-- Start of EXERCISE MATERIAL --

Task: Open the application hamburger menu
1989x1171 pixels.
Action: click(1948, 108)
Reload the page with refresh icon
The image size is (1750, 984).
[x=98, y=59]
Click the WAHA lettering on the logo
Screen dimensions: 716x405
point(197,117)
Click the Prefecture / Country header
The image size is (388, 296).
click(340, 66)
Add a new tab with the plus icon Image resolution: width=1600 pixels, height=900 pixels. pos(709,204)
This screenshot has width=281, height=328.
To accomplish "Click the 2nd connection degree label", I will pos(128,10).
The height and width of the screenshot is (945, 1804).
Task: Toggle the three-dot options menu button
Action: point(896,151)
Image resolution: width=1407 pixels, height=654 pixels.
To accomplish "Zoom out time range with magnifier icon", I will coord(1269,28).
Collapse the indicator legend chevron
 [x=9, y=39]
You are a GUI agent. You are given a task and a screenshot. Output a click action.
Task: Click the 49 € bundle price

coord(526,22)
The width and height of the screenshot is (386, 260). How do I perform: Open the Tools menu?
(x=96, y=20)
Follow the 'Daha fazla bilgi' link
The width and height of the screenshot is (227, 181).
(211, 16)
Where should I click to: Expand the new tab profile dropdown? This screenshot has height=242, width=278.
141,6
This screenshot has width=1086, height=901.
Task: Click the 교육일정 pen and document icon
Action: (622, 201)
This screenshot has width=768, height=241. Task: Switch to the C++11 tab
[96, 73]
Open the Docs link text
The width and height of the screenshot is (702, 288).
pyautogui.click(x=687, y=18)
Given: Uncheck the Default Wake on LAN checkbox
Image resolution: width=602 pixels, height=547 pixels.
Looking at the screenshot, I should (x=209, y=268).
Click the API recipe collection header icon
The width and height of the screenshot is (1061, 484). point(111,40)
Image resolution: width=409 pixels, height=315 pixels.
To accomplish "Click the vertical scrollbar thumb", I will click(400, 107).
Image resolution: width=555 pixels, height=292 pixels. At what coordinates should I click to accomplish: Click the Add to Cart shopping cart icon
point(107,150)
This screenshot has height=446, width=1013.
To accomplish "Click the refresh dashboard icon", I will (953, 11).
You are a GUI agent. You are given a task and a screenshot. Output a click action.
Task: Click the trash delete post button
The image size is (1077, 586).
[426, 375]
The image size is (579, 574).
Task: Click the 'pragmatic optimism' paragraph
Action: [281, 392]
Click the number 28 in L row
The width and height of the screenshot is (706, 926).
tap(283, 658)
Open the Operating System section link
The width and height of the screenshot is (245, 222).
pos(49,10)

-- End of EXERCISE MATERIAL --

EXERCISE AIM: Copy every entry above word for word, line by line, keeping the original order.

RESULT OF THIS EXERCISE:
Task: Open the application hamburger menu
1989x1171 pixels.
Action: click(1948, 108)
Reload the page with refresh icon
The image size is (1750, 984).
[x=98, y=59]
Click the WAHA lettering on the logo
Screen dimensions: 716x405
point(197,117)
Click the Prefecture / Country header
The image size is (388, 296).
click(340, 66)
Add a new tab with the plus icon Image resolution: width=1600 pixels, height=900 pixels. pos(709,204)
This screenshot has width=281, height=328.
To accomplish "Click the 2nd connection degree label", I will pos(128,10).
The height and width of the screenshot is (945, 1804).
Task: Toggle the three-dot options menu button
Action: point(896,151)
Image resolution: width=1407 pixels, height=654 pixels.
To accomplish "Zoom out time range with magnifier icon", I will coord(1269,28).
Collapse the indicator legend chevron
 [x=9, y=39]
You are a GUI agent. You are given a task and a screenshot. Output a click action.
Task: Click the 49 € bundle price

coord(526,22)
The width and height of the screenshot is (386, 260). How do I perform: Open the Tools menu?
(x=96, y=20)
Follow the 'Daha fazla bilgi' link
The width and height of the screenshot is (227, 181).
(211, 16)
Where should I click to: Expand the new tab profile dropdown? This screenshot has height=242, width=278.
141,6
This screenshot has width=1086, height=901.
Task: Click the 교육일정 pen and document icon
Action: (622, 201)
This screenshot has width=768, height=241. Task: Switch to the C++11 tab
[96, 73]
Open the Docs link text
The width and height of the screenshot is (702, 288).
pyautogui.click(x=687, y=18)
Given: Uncheck the Default Wake on LAN checkbox
Image resolution: width=602 pixels, height=547 pixels.
Looking at the screenshot, I should (x=209, y=268).
Click the API recipe collection header icon
The width and height of the screenshot is (1061, 484). point(111,40)
Image resolution: width=409 pixels, height=315 pixels.
To accomplish "Click the vertical scrollbar thumb", I will click(400, 107).
Image resolution: width=555 pixels, height=292 pixels. At what coordinates should I click to accomplish: Click the Add to Cart shopping cart icon
point(107,150)
This screenshot has height=446, width=1013.
To accomplish "Click the refresh dashboard icon", I will (953, 11).
You are a GUI agent. You are given a task and a screenshot. Output a click action.
Task: Click the trash delete post button
The image size is (1077, 586).
[426, 375]
The image size is (579, 574).
Task: Click the 'pragmatic optimism' paragraph
Action: [281, 392]
Click the number 28 in L row
The width and height of the screenshot is (706, 926).
tap(283, 658)
Open the Operating System section link
The width and height of the screenshot is (245, 222).
pos(49,10)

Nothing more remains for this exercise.